RECORDS TO PROCESS.
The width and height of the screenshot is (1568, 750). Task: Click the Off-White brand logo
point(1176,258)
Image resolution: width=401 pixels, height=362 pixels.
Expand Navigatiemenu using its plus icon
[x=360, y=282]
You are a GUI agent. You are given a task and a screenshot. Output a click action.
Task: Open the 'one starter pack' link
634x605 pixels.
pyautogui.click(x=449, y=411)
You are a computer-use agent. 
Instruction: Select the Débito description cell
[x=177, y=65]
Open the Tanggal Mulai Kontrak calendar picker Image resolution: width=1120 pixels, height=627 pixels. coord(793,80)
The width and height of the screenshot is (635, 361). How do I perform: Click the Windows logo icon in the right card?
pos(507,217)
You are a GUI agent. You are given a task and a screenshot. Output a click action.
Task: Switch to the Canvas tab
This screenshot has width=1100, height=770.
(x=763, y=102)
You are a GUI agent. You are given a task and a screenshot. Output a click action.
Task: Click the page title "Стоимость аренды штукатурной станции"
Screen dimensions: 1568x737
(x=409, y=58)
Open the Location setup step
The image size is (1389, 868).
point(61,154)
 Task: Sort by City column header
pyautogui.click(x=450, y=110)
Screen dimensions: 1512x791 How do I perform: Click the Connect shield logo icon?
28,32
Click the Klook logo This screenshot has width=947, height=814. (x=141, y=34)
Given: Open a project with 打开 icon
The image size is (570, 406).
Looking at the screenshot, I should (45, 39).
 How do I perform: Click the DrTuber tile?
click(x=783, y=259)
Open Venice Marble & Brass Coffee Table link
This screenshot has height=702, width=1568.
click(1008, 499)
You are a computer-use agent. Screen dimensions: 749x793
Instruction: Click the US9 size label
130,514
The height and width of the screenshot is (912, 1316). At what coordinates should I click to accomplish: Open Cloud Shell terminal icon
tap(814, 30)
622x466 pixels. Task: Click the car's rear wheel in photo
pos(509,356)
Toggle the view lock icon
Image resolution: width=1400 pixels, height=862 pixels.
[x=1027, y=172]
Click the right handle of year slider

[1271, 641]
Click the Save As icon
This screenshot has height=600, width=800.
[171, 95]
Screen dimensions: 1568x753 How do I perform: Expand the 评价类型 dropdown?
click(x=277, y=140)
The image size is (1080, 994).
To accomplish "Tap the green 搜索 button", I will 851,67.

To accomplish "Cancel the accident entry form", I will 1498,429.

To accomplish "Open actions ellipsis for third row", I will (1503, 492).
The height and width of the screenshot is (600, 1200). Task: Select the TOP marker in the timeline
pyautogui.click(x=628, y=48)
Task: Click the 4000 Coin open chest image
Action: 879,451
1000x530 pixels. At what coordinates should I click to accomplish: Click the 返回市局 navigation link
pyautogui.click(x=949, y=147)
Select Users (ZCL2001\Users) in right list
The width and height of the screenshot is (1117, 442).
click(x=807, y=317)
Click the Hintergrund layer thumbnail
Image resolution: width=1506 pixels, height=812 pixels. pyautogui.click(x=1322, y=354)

YOUR GOAL. Please give back exactly the lines of the listing above that run from the one containing "Instruction: Click the US9 size label" through the one containing "The image size is (1080, 994).", and only those.

REPLY.
Instruction: Click the US9 size label
130,514
The height and width of the screenshot is (912, 1316). At what coordinates should I click to accomplish: Open Cloud Shell terminal icon
tap(814, 30)
622x466 pixels. Task: Click the car's rear wheel in photo
pos(509,356)
Toggle the view lock icon
Image resolution: width=1400 pixels, height=862 pixels.
[x=1027, y=172]
Click the right handle of year slider

[1271, 641]
Click the Save As icon
This screenshot has height=600, width=800.
[171, 95]
Screen dimensions: 1568x753 How do I perform: Expand the 评价类型 dropdown?
click(x=277, y=140)
The image size is (1080, 994).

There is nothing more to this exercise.